From the passage on what the L2 boom means for Ethereum L1, quote word for word the stretch from "- Bridge security: Cross-chain" through "a single-chain world.".

▶ Passage for review:
= = =

What the L2 Boom Means for Ethereum L1
A common concern when L2s first gained traction was that they would "cannibalize" Ethereum mainnet by siphoning away transaction fees. The data through mid-2026 suggests the opposite is true. L1 blob fees alone generated over $180 million in revenue for Ethereum validators in Q1 2026, and L2 activity has driven renewed demand for ETH as gas, as collateral in cross-chain bridges, and as settlement currency. The Ethereum mainnet now functions as a settlement and data availability layer rather than an execution environment — a role it performs at scale without congestion.
L1 transaction fees, once a source of user frustration, have paradoxically declined because most activity moved to L2. The base fee on mainnet regularly sits below 3 gwei, making even L1 transactions affordable for high-value operations. This is the intended endgame: Ethereum as a secure base layer, L2s as the execution environment.
Risks and Open Questions
The L2 ecosystem's success does not mean all problems are solved. Several structural risks deserve attention:
- Sequencer centralization: The vast majority of L2 transactions are still processed by a single centralized sequencer per network. Shared sequencer projects like Espresso and Astria are in production but not yet dominant. Until decentralized sequencing is the norm, L2s carry censorship and liveness risks that L1 does not.
- Bridge security: Cross-chain bridges remain the most-exploited attack surface in crypto. The Superchain and AggLayer help within their ecosystems, but bridging between ecosystems still requires trust in bridge contracts that have historically been targets.
- Liquidity fragmentation: Despite progress, moving assets between Arbitrum, Base, and zkSync still involves friction. Unified liquidity layers are improving this, but the user experience remains inferior to a single-chain world.
- Regulatory uncertainty around sequencer operators: As L2s generate significant revenue, regulators in the US and EU are beginning to ask whether sequencer operators are money transmitters. This legal question is unresolved as of June 2026.

= = =

▶ Supplied entries:
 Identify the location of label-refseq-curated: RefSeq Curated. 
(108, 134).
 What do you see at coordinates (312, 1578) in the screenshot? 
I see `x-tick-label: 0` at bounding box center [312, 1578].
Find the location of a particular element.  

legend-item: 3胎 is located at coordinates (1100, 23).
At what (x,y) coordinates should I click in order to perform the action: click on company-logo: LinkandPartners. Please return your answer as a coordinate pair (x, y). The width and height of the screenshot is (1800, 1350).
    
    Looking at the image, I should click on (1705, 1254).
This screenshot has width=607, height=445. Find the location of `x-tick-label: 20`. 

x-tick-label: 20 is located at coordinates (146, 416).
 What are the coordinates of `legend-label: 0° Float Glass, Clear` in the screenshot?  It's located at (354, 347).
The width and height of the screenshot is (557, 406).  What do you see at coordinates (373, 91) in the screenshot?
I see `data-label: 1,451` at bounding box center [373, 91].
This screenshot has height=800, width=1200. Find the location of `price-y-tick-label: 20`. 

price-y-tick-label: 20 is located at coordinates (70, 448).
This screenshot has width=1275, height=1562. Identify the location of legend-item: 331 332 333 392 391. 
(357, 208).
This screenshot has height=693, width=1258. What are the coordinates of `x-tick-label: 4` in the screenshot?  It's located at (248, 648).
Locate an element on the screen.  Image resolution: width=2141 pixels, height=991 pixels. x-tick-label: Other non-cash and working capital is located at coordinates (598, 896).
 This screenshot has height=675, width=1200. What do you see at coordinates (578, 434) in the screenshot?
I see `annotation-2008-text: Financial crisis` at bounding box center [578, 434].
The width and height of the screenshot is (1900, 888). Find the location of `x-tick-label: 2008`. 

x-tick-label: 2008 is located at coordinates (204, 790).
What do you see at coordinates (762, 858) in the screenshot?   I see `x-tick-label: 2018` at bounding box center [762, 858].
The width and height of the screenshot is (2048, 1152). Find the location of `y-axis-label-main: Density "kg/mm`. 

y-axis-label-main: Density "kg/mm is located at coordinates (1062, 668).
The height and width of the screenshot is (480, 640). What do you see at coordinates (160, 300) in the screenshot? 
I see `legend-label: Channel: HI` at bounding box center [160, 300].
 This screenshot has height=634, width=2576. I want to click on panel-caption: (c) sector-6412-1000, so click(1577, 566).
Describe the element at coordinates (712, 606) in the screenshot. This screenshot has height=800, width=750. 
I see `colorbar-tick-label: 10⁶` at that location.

= = =

▶ Expected answer:
- Bridge security: Cross-chain bridges remain the most-exploited attack surface in crypto. The Superchain and AggLayer help within their ecosystems, but bridging between ecosystems still requires trust in bridge contracts that have historically been targets.
- Liquidity fragmentation: Despite progress, moving assets between Arbitrum, Base, and zkSync still involves friction. Unified liquidity layers are improving this, but the user experience remains inferior to a single-chain world.